### Instructions for the task
Examine each line of the data. Copy those that contain the string "computer".

### Information

+++++

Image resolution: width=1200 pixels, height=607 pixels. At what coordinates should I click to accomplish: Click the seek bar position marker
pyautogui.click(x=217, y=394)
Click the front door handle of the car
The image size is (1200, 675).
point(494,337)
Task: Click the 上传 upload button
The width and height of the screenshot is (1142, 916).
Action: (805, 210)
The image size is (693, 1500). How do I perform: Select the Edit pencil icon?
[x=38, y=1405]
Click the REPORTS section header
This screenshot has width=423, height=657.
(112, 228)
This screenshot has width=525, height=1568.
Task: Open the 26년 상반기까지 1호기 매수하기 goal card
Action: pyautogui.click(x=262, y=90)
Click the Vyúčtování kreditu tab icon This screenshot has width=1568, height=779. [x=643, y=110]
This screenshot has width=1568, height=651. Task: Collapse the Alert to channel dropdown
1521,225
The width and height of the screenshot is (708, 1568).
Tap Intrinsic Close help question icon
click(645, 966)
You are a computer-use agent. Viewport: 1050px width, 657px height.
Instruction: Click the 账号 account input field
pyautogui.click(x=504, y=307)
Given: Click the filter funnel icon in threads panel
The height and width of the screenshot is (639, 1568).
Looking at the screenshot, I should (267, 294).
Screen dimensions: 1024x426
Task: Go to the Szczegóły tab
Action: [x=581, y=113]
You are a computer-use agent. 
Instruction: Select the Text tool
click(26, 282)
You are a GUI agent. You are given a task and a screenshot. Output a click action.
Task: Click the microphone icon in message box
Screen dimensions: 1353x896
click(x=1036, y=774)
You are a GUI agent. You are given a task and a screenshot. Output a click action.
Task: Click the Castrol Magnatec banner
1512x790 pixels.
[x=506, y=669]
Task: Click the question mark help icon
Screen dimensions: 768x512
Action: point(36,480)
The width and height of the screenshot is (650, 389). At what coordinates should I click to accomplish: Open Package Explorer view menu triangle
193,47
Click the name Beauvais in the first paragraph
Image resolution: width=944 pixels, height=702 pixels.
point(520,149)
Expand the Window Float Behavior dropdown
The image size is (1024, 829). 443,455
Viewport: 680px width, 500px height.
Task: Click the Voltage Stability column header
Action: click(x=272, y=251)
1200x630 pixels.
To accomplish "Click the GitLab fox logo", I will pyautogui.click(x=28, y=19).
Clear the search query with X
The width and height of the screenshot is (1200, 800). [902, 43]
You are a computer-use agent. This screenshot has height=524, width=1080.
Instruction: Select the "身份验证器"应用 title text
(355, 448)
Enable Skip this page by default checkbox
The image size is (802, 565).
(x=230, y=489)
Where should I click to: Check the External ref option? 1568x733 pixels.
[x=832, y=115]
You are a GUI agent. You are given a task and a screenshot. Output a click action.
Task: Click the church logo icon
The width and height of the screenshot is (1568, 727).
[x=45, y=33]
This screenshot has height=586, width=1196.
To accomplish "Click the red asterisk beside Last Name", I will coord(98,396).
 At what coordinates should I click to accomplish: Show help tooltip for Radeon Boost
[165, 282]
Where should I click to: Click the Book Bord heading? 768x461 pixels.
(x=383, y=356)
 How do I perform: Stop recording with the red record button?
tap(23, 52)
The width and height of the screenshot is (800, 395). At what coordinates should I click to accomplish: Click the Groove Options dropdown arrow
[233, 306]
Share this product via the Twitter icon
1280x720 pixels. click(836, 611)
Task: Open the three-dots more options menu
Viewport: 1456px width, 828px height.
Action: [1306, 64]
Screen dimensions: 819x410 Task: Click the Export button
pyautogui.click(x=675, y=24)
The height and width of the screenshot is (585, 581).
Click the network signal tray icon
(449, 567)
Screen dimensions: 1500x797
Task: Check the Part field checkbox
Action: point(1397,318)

+++++

### The completed task
You are a computer-use agent. Viewport: 1050px width, 657px height.
You are a computer-use agent. 
You are a computer-use agent. This screenshot has height=524, width=1080.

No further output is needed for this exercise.